A landmark in folklore was published on December 20th, 1812.

Frontispiece and decorative title page of an 1819 edition of the Brothers Grimm's 'Kinder-und Hausmarchen', illustrated by Ludwig Emil Grimm with engravings by L. Haas.Jacob and Wilhelm Grimm were born at Hanau in the electorate of Hesse-Kassel in Germany in 1785 and 1786, respectively. They were the greatest figures of the new intellectual interest in folk tales that developed in their time. The first volume of their Kinder- und Hausmärchen (‘Children’s and Household Tales’), published in 1812, included 86 stories. The second, which came out in 1814, added 70 more. There were numerous later editions, deleting some stories and adding others, of what became known in English as Grimm’s Fairy Tales. They have fascinated and frightened generations of children in more than 70 languages and have inspired authors, artists, composers and film-makers as well as generating what has been described as a minor industry of criticism and interpretation, including Freudian and Jungian analysis.

In 1697 in France Charles Perrault had published what would become classic fairy tales for children, including ‘Cinderellla’, ‘Puss in Boots’ and ‘Little Red Riding Hood’, but his versions of the stories were meant for sophisticated aristocratic families. The Grimms’ attitude was entirely different. They believed that folk stories, handed down by word of mouth from one generation to another over centuries untold, enshrined the fundamental ideas, beliefs and reactions to human experience of ‘the folk’. Expressing their hopes and joys, fears and sorrows, the tales were profoundly significant for children and grown-ups alike. The brothers took stories from Perrault and many others, but their versions were frequently different.

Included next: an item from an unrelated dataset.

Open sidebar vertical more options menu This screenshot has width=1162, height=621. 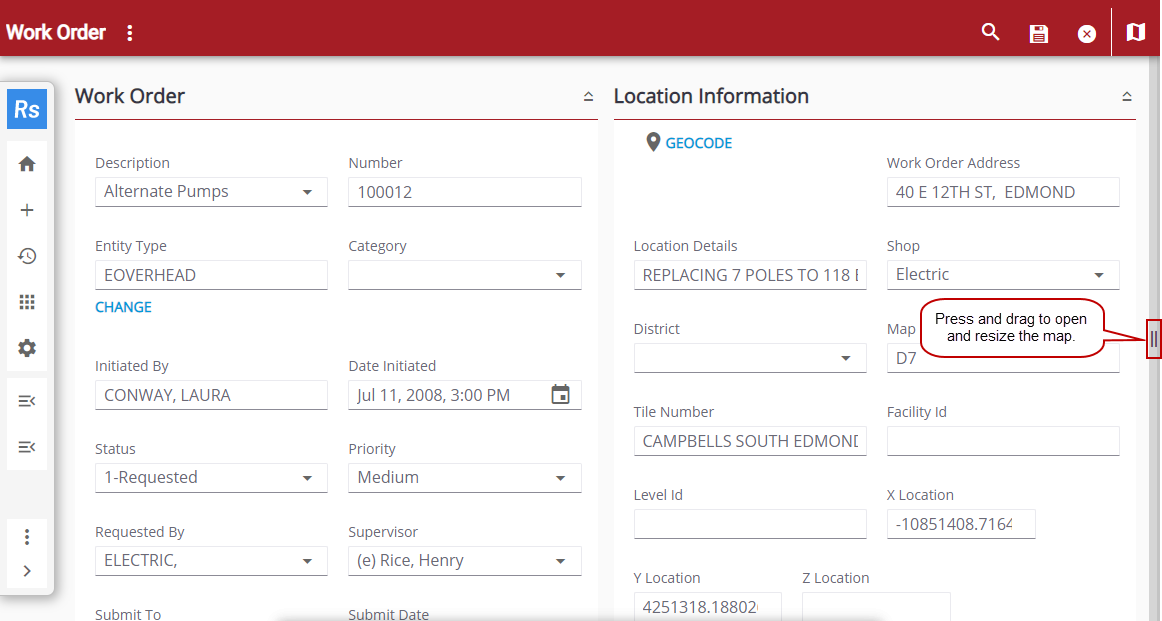(x=27, y=537)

An example is ‘Cinderella’, where the fairy godmother Perrault introduced does not appear. Demoted to the family’s kitchen maid after her own mother’s death and her father’s second marriage, the heroine is nicknamed Aschenputtel (‘Cinder-Fool’) by her cruel stepmother and stepsisters. She plants a hazel twig on her mother’s grave which, watered by her tears, grows into a tree. Two doves sent down from heaven by her mother come to the tree to help her when she prays for aid over the royal ball. They drop her a white gown and silk shoes for the ball’s first evening. For the second she has a far more splendid silver gown with silver shoes and on the third evening she is dressed in a magnificent golden gown and golden slippers. The prince has now fallen utterly in love with her and when she drops one of the golden slippers while running away he uses it to find her and identify her with the assistance of the heavenly doves, which also fly down and blind the evil stepsisters by pecking their eyeballs.

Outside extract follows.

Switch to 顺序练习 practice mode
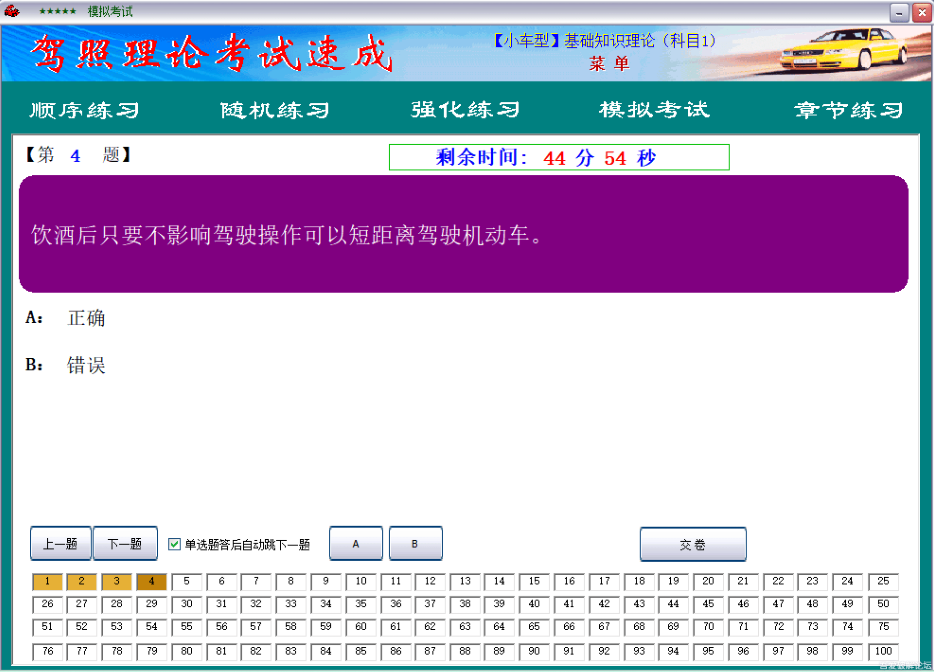934x672 pixels. click(x=83, y=110)

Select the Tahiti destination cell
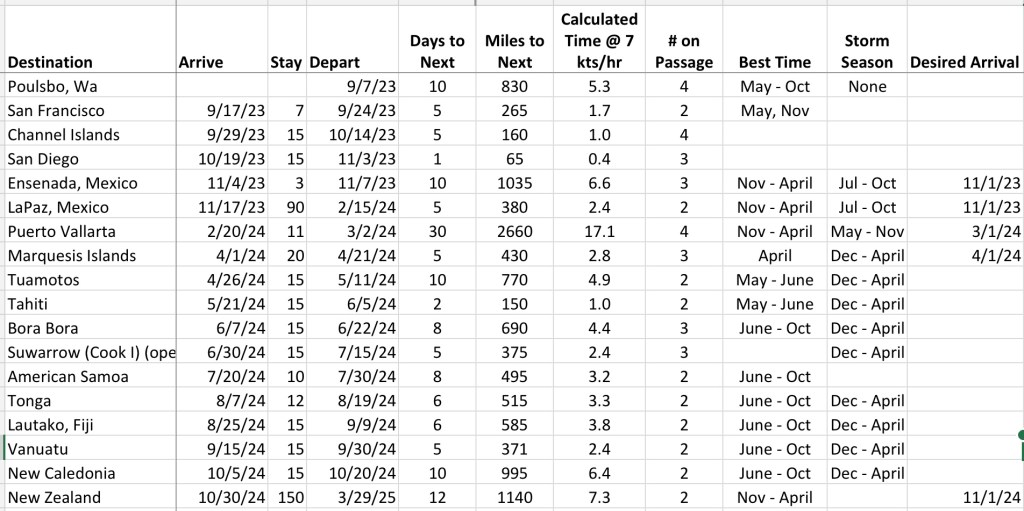29,304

As in this case, many of the Grimms’ versions of the stories had a cruelty that was later frequently edited out as the stories became more and more popular as tales for children. Another change often made, incidentally, was turning an evil mother in a story into an evil stepmother, which was evidently considered more suitable.

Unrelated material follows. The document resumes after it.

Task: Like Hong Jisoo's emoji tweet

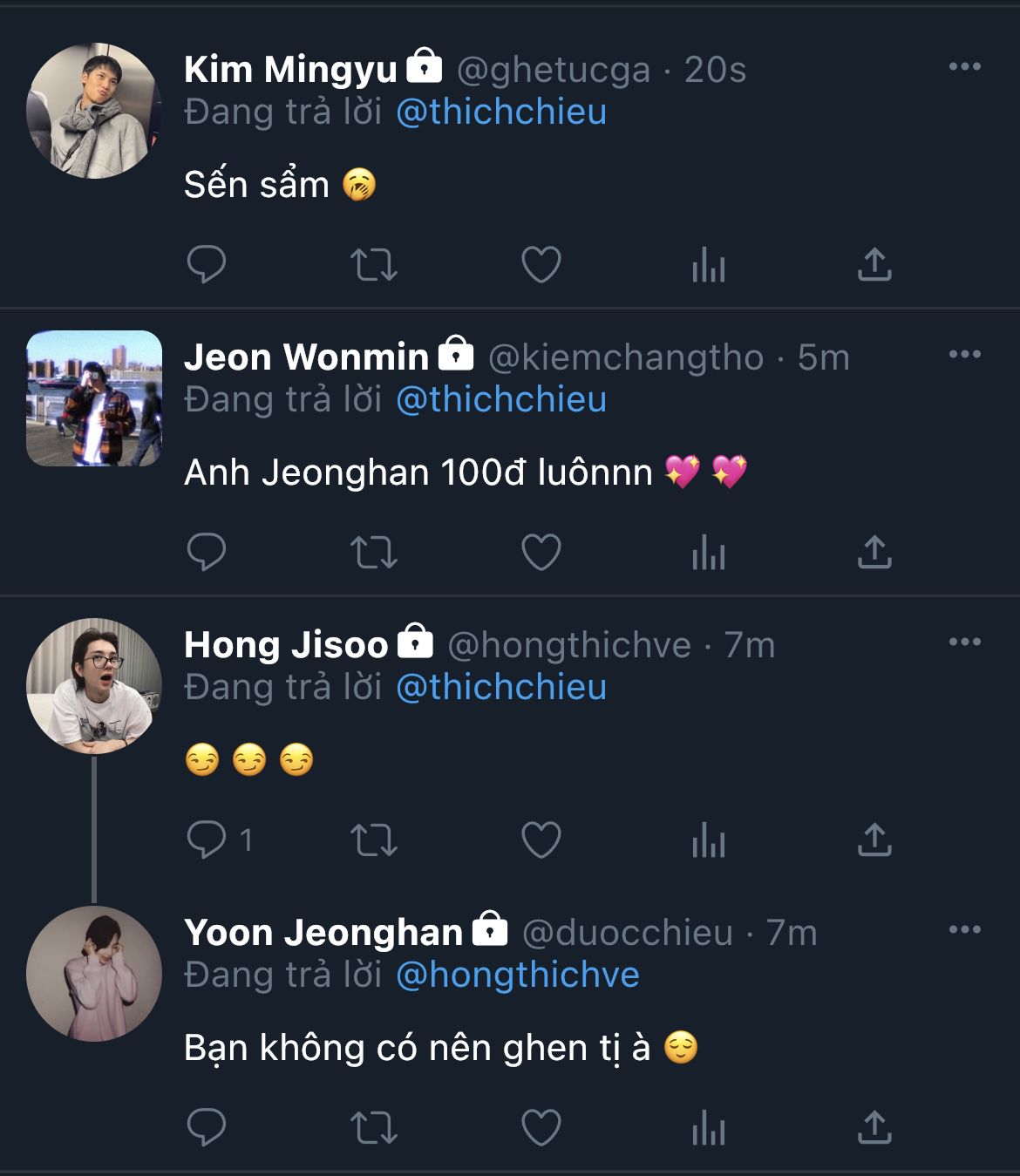Action: coord(541,840)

The Grimms were keen German nationalists who wanted to see the multitude of German states united as one country and who believed that folk tales revealed a national German identity. Even stories like ‘Red Riding Hood’, told in varying versions in many languages, were thought by the Grimms to originate from ancient Germanic tales and they identified themes and incidents in Germanic mythology and legend that they believed were echoed in folk tales. The Nazis warmly approved of the Grimms’ work, which, as Professor Jack Zipes puts it in his book on the brothers, they exploited ‘to uphold the racist and nationalist supremacy of the German people’.

After university at Marburg, Jacob and Wilhelm spent several years working as librarians in Kassel. Influenced and encouraged by their friends Clemens Brentano and Achim von Arnim, who published a collection of folk songs in 1805, they began collecting folk tales from peasant story-tellers and from middle-class friends and families and their servants, as well as from European literary traditions. ‘Sleeping Beauty’ and ‘Hansel and Gretel’, for instance, came from a friend called Dortchen Wild and her family and their nanny. William married Dortchen in 1825, but Jacob never married and lived with his brother and his sister-in-law.

Besides the folk tales, between 1816 and 1818 the Grimms published two volumes of German legends and from 1819 Jacob published a huge work on the grammar of Germanic languages. In 1830 the Grimms moved to the University of Göttingen as professors and librarians and Jacob published a highly influential book on German mythology. In 1840 they were invited by Frederick William IV of Prussia to move to university posts in Berlin, where they remained until their deaths, working on a giant dictionary of the German language. William died at 73 in 1859, followed by Jacob at 81 in 1863. At that point the dictionary had reached the letter F and the word frucht, meaning ‘fruit’.